Unnötig, an dieser Stelle die Katastrophenpolitik der grünen Kapitalvernichtungsagenda erneut durchzuspielen. Am Ende jedes politischen Fiaskos zahlt der Bürger – mit höheren Steuern oder über steigende Preise, die versteckte Form des Kaufkrafttransfers: vom Bürger zum größten Schuldner, dem Staat.
Die politische Belastung für die Gastronomen geht jedoch weit über Steuererhöhungen hinaus. Auch im Falle der Restaurants, Bars und anderer Gastrodienste gilt, was für die Wirtschaft en gros die Regel ist: Eine ungebremste Lawine an Regulierungen und Dokumentationspflichten, die als nutzlose Kostenstelle die Bilanzen der Betreiber schwächt, will kein Ende nehmen. Eine von der Realität entkoppelte Politik überschwemmt auch diesen Sektor mit ökologischen Vorgaben, Arbeitsschutzverordnungen, Arbeitszeitgesetzen oder Nährwertkennzeichnungen, die weit über den notwendigen Verbraucherschutz hinausgehen und die administrativen Kosten in die Höhe treiben.
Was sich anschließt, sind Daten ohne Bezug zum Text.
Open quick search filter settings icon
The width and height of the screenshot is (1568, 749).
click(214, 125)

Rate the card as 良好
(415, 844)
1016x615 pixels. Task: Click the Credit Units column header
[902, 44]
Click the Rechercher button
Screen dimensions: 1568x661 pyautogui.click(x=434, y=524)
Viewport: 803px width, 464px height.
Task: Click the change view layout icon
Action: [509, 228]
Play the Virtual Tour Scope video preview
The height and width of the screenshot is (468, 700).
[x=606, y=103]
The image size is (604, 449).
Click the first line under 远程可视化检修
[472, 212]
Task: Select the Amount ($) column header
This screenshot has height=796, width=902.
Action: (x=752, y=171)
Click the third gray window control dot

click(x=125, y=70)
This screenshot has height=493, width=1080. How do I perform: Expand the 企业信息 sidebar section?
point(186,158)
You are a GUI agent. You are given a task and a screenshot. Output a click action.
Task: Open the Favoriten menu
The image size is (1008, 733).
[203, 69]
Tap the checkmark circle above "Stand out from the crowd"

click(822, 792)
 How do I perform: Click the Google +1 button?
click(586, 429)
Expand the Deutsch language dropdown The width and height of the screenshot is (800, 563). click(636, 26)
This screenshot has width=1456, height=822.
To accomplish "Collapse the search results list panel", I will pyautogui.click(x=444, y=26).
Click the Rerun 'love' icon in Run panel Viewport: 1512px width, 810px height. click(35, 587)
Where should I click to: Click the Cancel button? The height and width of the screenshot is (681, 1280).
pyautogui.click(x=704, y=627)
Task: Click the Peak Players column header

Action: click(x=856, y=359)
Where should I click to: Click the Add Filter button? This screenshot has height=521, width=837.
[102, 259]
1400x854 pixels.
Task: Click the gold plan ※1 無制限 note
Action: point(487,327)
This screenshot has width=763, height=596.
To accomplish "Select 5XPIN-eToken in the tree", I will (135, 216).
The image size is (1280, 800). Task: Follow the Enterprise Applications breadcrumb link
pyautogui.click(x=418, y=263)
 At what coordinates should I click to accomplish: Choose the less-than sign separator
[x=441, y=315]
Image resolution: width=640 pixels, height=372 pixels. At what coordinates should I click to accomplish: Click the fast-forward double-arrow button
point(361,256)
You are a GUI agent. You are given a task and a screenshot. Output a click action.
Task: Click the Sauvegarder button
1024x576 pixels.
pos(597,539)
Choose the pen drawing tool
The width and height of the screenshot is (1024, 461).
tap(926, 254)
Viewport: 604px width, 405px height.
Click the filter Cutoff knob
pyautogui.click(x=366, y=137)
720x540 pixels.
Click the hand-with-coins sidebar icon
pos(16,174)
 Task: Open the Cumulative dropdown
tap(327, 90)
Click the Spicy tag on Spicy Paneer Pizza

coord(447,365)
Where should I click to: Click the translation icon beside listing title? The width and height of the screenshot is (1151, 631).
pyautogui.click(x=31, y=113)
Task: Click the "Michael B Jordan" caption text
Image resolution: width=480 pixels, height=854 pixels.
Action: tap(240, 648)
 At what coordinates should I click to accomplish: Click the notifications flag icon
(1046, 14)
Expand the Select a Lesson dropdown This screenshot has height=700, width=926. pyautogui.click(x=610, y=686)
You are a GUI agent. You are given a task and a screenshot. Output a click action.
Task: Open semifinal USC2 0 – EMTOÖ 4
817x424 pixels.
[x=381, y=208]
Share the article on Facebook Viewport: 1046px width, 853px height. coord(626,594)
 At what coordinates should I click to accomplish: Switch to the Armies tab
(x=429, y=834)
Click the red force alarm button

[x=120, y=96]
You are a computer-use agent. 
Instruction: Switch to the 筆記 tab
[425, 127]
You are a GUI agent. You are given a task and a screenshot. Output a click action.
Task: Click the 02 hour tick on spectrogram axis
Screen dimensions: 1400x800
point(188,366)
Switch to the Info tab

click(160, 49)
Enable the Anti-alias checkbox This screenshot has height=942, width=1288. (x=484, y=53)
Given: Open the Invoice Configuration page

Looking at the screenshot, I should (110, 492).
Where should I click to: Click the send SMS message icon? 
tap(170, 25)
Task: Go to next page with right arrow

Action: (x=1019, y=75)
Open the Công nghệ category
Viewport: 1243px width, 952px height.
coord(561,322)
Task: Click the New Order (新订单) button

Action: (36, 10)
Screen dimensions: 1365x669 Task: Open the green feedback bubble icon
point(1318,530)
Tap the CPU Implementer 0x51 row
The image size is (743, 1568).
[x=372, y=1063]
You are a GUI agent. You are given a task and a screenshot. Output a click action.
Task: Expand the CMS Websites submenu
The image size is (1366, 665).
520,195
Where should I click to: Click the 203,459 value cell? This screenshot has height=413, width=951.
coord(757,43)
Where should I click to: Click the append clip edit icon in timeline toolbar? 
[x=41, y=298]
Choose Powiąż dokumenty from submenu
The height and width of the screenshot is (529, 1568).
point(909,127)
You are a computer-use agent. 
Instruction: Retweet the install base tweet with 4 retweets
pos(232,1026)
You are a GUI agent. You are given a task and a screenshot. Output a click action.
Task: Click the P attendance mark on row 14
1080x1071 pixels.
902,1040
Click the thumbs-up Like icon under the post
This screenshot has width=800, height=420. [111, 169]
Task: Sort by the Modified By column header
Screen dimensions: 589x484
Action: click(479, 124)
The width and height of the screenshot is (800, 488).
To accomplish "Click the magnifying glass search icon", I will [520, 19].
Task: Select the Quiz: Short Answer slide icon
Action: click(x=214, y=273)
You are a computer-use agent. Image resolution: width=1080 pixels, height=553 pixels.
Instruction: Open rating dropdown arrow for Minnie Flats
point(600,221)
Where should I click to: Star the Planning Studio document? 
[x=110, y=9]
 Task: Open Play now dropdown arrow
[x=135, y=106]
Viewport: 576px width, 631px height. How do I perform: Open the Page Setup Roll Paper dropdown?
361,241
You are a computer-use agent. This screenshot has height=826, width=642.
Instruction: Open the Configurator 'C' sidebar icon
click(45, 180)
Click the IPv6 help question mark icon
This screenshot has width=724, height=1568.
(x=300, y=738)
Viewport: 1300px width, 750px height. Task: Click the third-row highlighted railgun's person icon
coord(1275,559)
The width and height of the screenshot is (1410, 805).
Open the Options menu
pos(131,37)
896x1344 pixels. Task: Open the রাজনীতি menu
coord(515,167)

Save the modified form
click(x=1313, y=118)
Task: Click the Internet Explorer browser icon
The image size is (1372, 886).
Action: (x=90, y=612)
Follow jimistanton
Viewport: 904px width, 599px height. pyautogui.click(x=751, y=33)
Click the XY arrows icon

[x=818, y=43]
Der Hotel- und Gaststättenverband (DEHOGA) fordert zurecht einen radikalen Bürokratieabbau, um Gastronomen mehr Zeit und Freiraum für ihr Kerngeschäft zu geben. Wünschenswert wären Schwellenwerte bei Berichtspflichten, damit kleinere Betriebe erst ab einer bestimmten Mitarbeiterzahl oder Umsatzgröße die nutzlosen staatlichen Auflagen erfüllen müssen, wenn man sich schon nicht vollständig vom Arbeitsbeschaffungsprogramm für die Bürokratie trennen will.
Düsterer Ausblick
Die Lage in der Gastrobranche wird sich auf absehbare Zeit nicht verbessern. Ihre Betriebe sind konjunktursensitiv und verfügen in der Breite nicht über die Kapitalpuffer, längere Durststrecken während einer anhaltenden Rezession auszusitzen. Die deutsche Wirtschaft, mittlerweile im dritten Rezessionsjahr in Folge angelangt, befindet sich in der Phase der Desinvestition. Über 700.000 Jobs wurden in den vergangenen fünf Jahren gestrichen.
Verfestigt sich der Trend am Arbeitsmarkt, wovon auszugehen ist, bedeutet dies für die Gastronomie materiellen Verlust an Kundschaft und eine weitere Verschlechterung des Geschäftsumfelds.